* _Records to use_:

********************

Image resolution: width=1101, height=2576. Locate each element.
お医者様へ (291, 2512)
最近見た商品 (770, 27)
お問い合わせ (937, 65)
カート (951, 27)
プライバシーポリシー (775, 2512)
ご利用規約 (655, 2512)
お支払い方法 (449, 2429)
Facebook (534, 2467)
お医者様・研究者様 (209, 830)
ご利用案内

********************

* _What to work on_: All records shown above are to be output exactly.

* _Reply_:
Image resolution: width=1101, height=2576. Locate each element.
お医者様へ (291, 2512)
最近見た商品 (770, 27)
お問い合わせ (937, 65)
カート (951, 27)
プライバシーポリシー (775, 2512)
ご利用規約 (655, 2512)
お支払い方法 (449, 2429)
Facebook (534, 2467)
お医者様・研究者様 (209, 830)
ご利用案内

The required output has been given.